**What this task involves**: In the passage about Jair, reproduce the text between "I remember Jair" and "to the threats.", inclusive, changing every "plantains" to "bananas".

::: Excerpted passage

20/03/2018 D-Day +474


Bogotá D.C


Bogotá D.C




The first one was Marcel. Right after, they killed Maicol. Then it was Jair’s turn. Here, in this ceaseless war, where bullets come from all directions, from variegated weapons adorned with all sorts of flags, the Marcels, Maicols, and Jairs can be counted in the thousands.


I called Jose Jair Cortés el Tuerto (the One-eyed) because of that prank call that became popular in social media. In a call, a voice that tries to be funny repeatedly calls a girl saying that it’s el Tuerto. She doesn’t know him, and when asks time and time again who is she talking to, the man shouts: el Tuerto, el Tuerto. As we walked the coca-filled roads of the lower part of the Alta Mira y Frontera Community Council, Jair, with his strident laugh, would force us to listen to that prank over and over again. And he would keep at it until we reached the Mataje River, near Ecuador’s border.

In a significant part of the territory, which after many fights was collectively titled to the afro communities in the higher part of the Mira River, live many white settlers and farmers. They came from several regions from all around the country looking for a new life, and they ended up sowing coca in the black lands. In the agreements between the government and FARC-EP, one of the fundamental points revolves around coca. It must be torn out, they have decreed. The more than 23,000 hectares sowed in Tumaco to produce cocaine must be torn out. It was decided that to accomplish this, two parallel roads would be pursued. On the one hand, civil servants would try to sign voluntary agreements with people so that they could replace coca with productive legal crops. On the other hand, the Army, weapons at hand, would forcefully tear out the plants. All this meant that, even if the afro communities, the owners of the lands, signed the voluntary agreements, there could be a war so long as the settlers refused to sign. Jair realized this.

I remember Jair not only in the way he appears on my camera recordings. I remember him in his house’s kitchen, walking by behind his wife. I remember him by the creek, surrounded by his children. I remember him carrying on his back the plantains that no one would buy, the plantains that can’t be transported outside of the farm towards some place where someone might want to buy them. I remember him opening a coconut and talking to his nephew.

I remember his voice on the phone:


–Do you know who you are talking to?


-With el Tuertoooo!

–Tuerto, are you going to leave? I was told that the community’s governing council is being safeguarded in Tumaco due to the threats.

-No, Tuerta, I am not going leave.

On October 5, 2017, a large group of coca planters were protesting in Tandil, a county of the Alto Mira y Frontera. They were trying to stop soldiers from tearing out the plants –their business, their livelihood. In the end, there were not only plants laying on the ground, but also six dead people. The survivors say that the guns were spitted out by the policemen’s weapons.

The governing board of the afro community is on the side of voluntary replacement of the coca crops. They are on the side of returning to traditional crops and a traditional way of life, because the cocaine business inevitably involves guns, power, and violence. Jair, along with the rest of the governing board, was on that side. But twelve days after the coca growers fell in Tandil, el Tuerto also fell.

Jair’s body was left in one of the southern roads, down by the banks of the Mira river, the same roads that were cleared with hands and machetes by the community. They say that it happened at 4:15 p.m., near the county of Restrepo. They say he didn’t warn the National Protection Unit that he was planning on visiting his family there, as if what happened was somehow his fault. Surely, the bulletproof vest, the cellphone, and the transportation subsidy that the government entity provided, all as part of the “minor risk” he was in, wouldn’t have helped him much against his murderers’ fire.

::::::
::: Dataset extract

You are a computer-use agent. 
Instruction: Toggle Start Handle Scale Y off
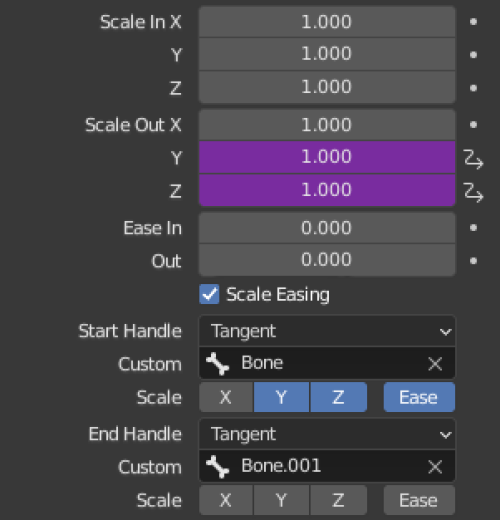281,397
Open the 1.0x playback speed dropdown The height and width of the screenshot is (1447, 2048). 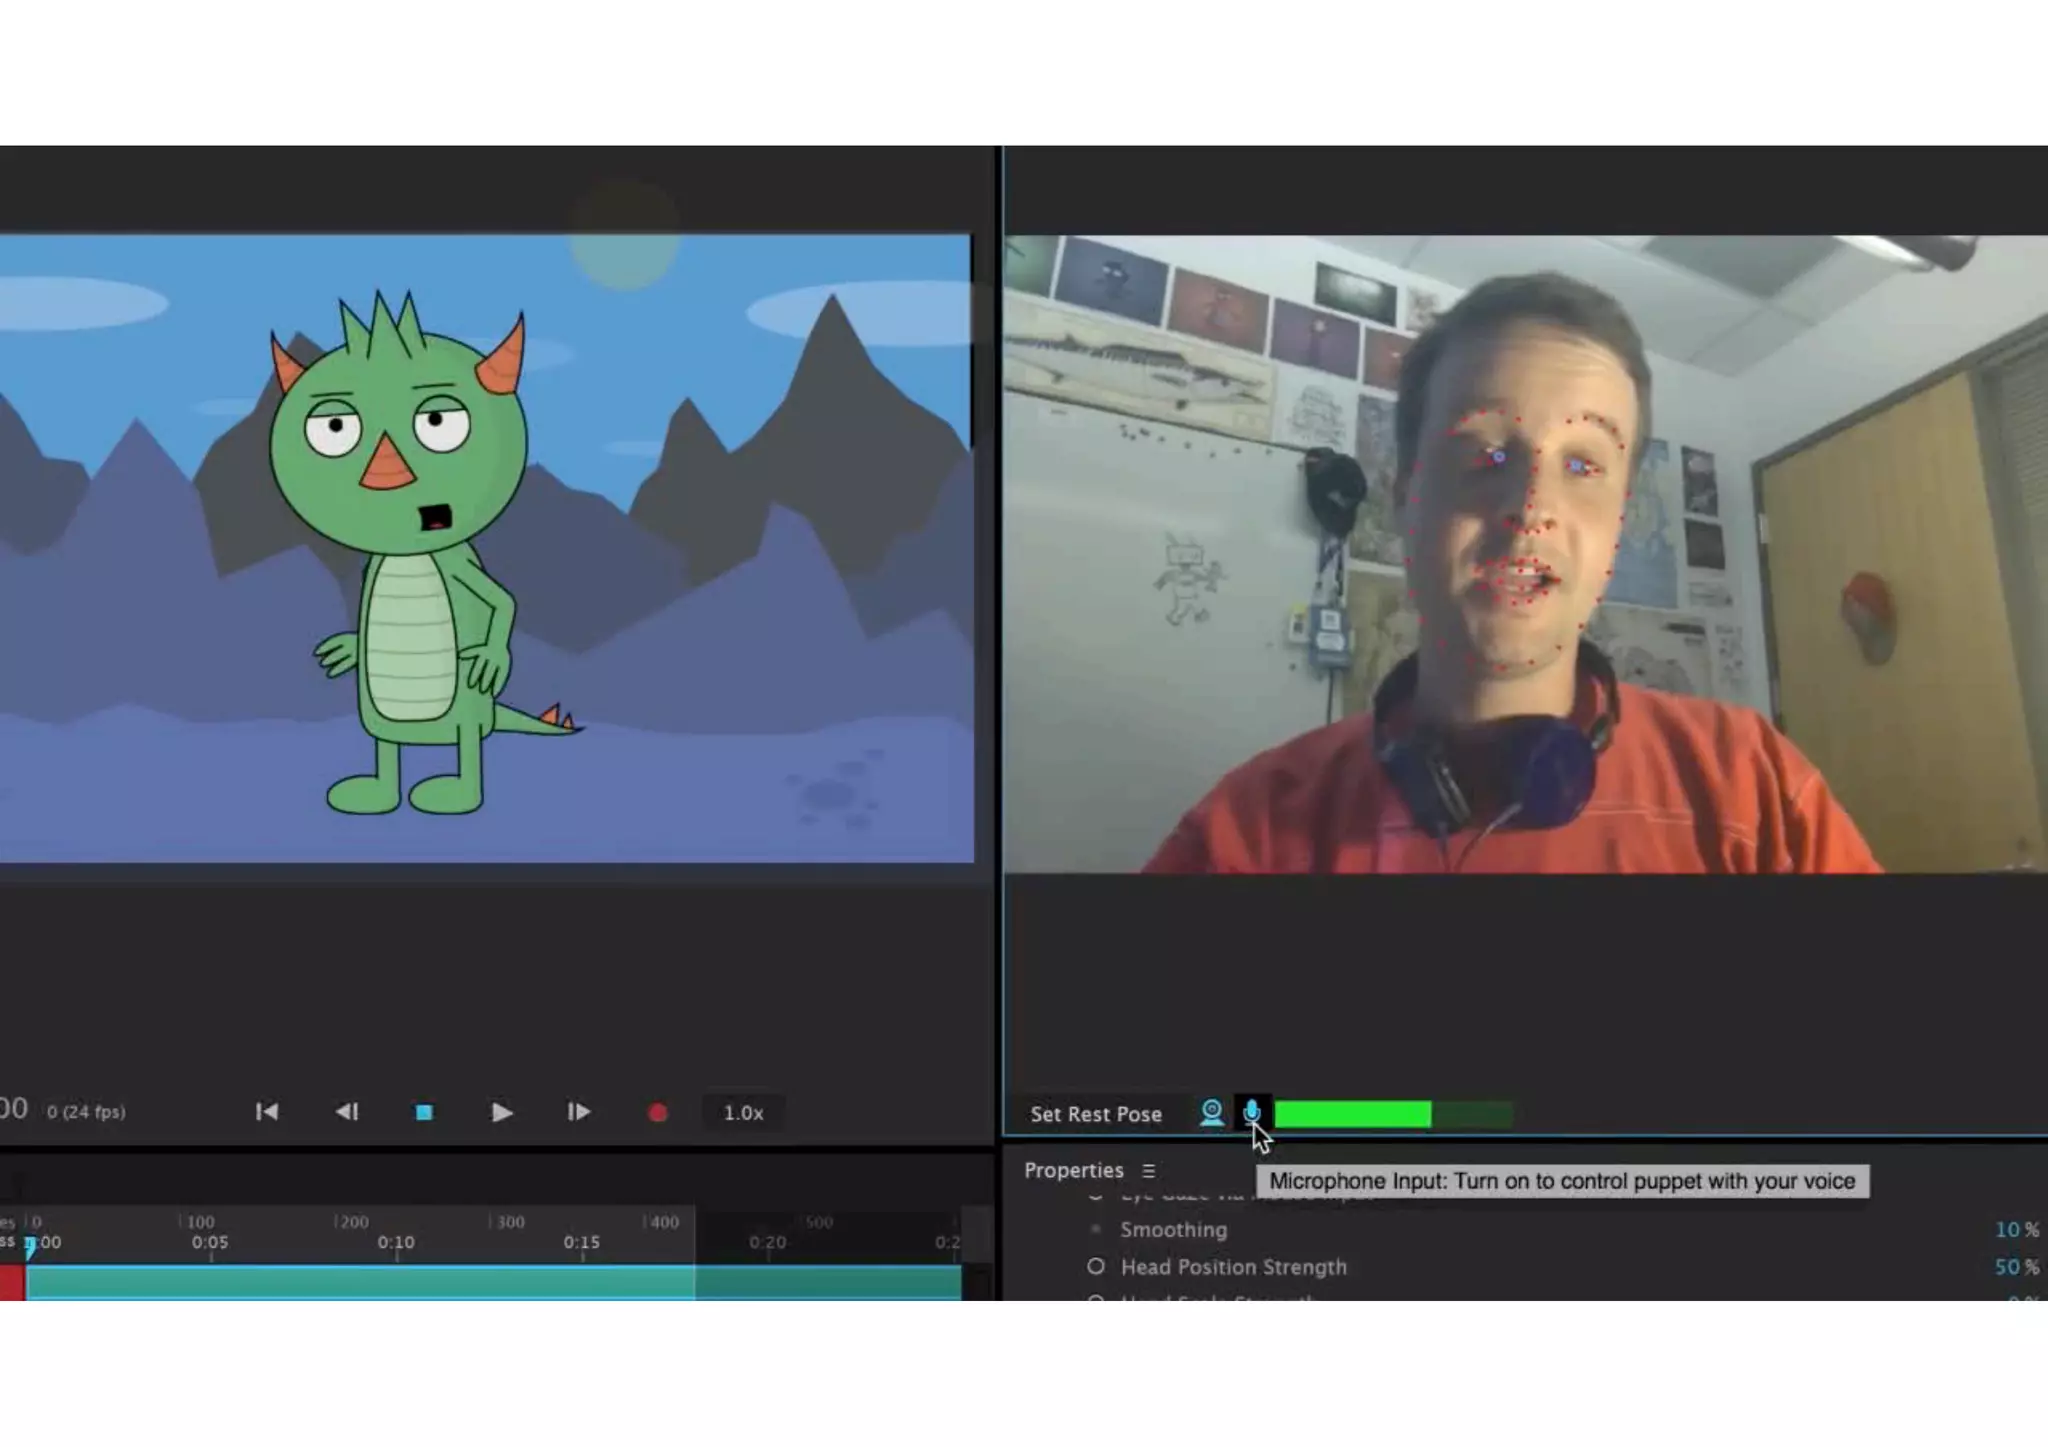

::::::

**Worked solution**:
I remember Jair not only in the way he appears on my camera recordings. I remember him in his house’s kitchen, walking by behind his wife. I remember him by the creek, surrounded by his children. I remember him carrying on his back the bananas that no one would buy, the bananas that can’t be transported outside of the farm towards some place where someone might want to buy them. I remember him opening a coconut and talking to his nephew.

I remember his voice on the phone:


–Do you know who you are talking to?


-With el Tuertoooo!

–Tuerto, are you going to leave? I was told that the community’s governing council is being safeguarded in Tumaco due to the threats.